CNTs exhibit excellent electrical conductivity and electromagnetic wave absorption properties, making them effective for microwave-induced wireless heating^[49-52]. When exposed to a microwave electromagnetic field, free electrons in CNTs oscillate rapidly, converting the absorbed energy into thermal energy through lattice collisions. To evaluate the impact of CNT content on the heating performance, we tested balloons coated with varying CNT volume fractions of 10%, 20%, and 30%. As shown in Figure 2A, higher CNT content leads to a more pronounced temperature increase, with the temperature rising by 15 °C within 30 s at a 15 cm heating distance and a 50 W power.

To further enhance heating efficiency, we introduced a nitinol core into the balloon. As seen in Figure 2B, under the same conditions, the balloon with the nitinol core achieved a significantly higher temperature (P < 0.05, compared to the balloon without the core), and the one with 30% CNT content underwent a temperature increase of ∆T = 55.8 °C. We then investigated the effect of nitinol core length on heating performance.

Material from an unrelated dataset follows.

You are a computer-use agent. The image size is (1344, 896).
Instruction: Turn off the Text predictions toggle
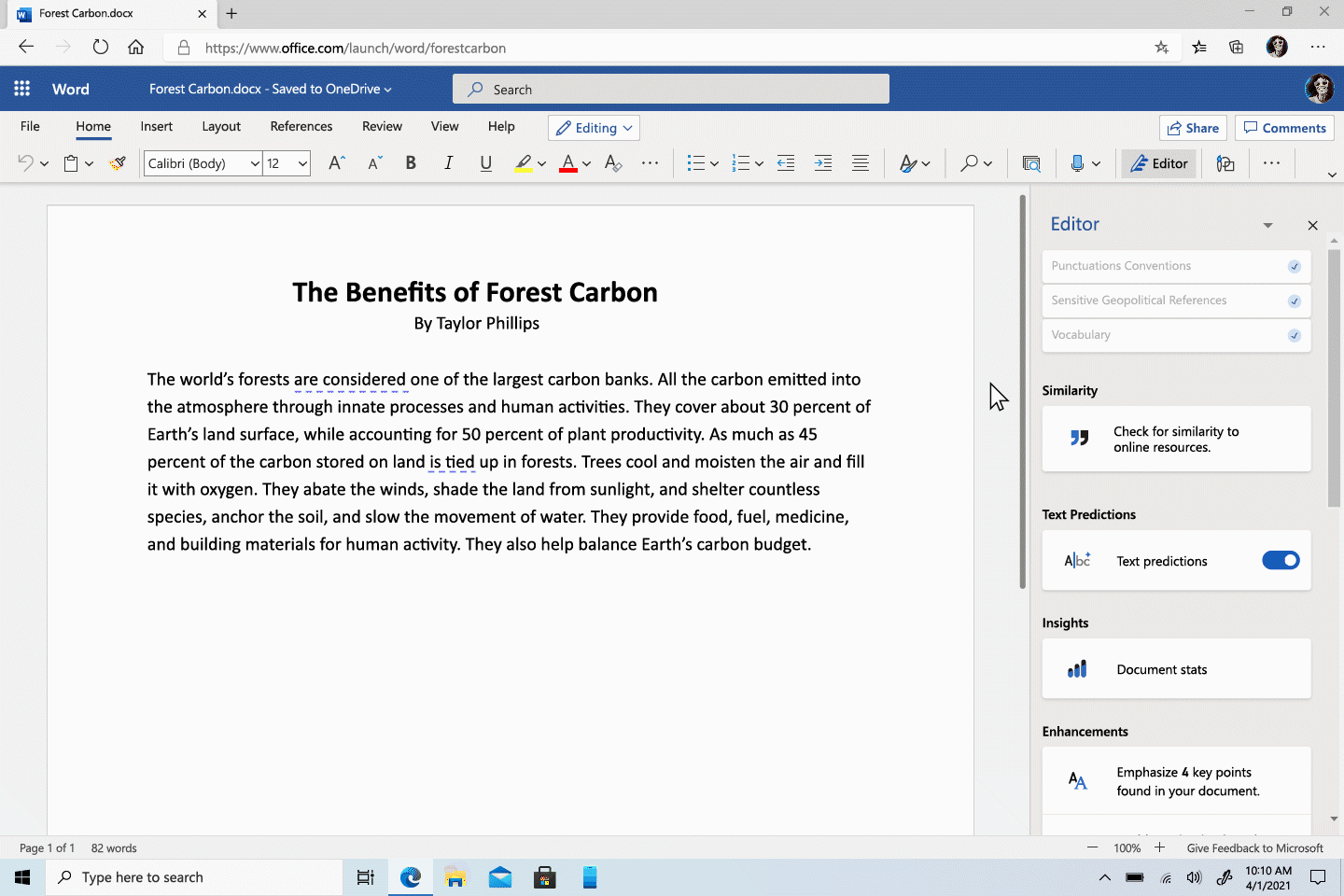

The optimal temperature enhancement occurred when the length of the nitinol core was close to approximately half of the free-space microwave wavelength [~6 cm; Figure 2C] under the present configuration. This enhancement is attributed to the electromagnetic resonance effect that maximizes the core’s ability to absorb and convert microwave energy into thermal energy, remarkably amplifying the heating efficiency [Figure 2D]. Electromagnetic thermal simulations conducted in COMSOL Multiphysics further validate this effect [Figure 2E]. Introduction of the nitinol core dramatically enhances the temperature within the balloon, demonstrating the critical role of resonance in optimizing wireless heating performance. We note that this ~6 cm value was identified as an empirical optimum in the current experimental setup, and the corresponding behavior under tissue-loaded conditions should be further examined in more physiologically relevant environments.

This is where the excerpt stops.